The tone is warmly self-deprecating yet quietly confident. Shakespeare expresses humility by suggesting his poetry falls short, all while crafting a poem so elegant that it demonstrates the contrary. There's a subtle urgency beneath the surface, encouraging the subject to consider having children, and a playful wit in the irony that the most genuine praise can come off as the greatest falsehood.

§05Symbols & metaphors

Symbols & metaphors

The Tomb
A tomb holds a name but can't capture the complete essence of a living person. Shakespeare illustrates this by highlighting the limitations of poetry: while verse can commemorate, it also dulls and immobilizes what was once vibrant and full of life.
Yellowed Papers
The physical decay of old manuscripts illustrates how time can erode credibility. As the pages age, so does the trust that readers have in them — they turn into relics of a long-gone poet's passion instead of dependable sources.
The Child
The child embodies biological immortality and, importantly, serves as living proof. While a poem might be seen as an exaggeration, a beautiful child is irrefutable evidence — it confirms the poem's assertions in a way that words alone cannot achieve.
Heavenly Touches
Divine beauty that appears almost too flawless for a human face.
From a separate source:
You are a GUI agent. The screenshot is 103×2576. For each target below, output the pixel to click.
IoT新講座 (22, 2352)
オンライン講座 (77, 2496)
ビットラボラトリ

It distinguishes the subject as someone whose qualities surpass what poetry or everyday human experience can reasonably convey.

§06Historical context

Historical context

Sonnet 17 is part of the **Fair Youth sequence**, which includes the first 126 of Shakespeare's 154 sonnets. These poems are addressed to a striking young man, whose identity remains uncertain. This sonnet wraps up the **Procreation Sonnets** (Sonnets 1–17), which all share a common theme: your beauty is too remarkable to fade away with you, so you should have children. In Sonnet 17, Shakespeare introduces a second kind of immortality through poetry, while still arguing that having a child is the strongest proof of one's legacy. He was writing during the 1590s, a time when sonnet sequences were quite popular in England, inspired by Philip Sidney's *Astrophil and Stella*. Concerns about legacy and the durability of art were significant in a culture where mass printing was not yet common, making it easy for manuscripts to deteriorate, circulate in limited numbers, and risk being forgotten or overlooked.

§07FAQ

Questions readers ask

It's about how poetry struggles to truly preserve someone's beauty and legacy. Shakespeare contends that his verses can't completely express the subject's qualities, and future readers might see such lofty praise as mere flattery — so having a child becomes the only real evidence of that beauty.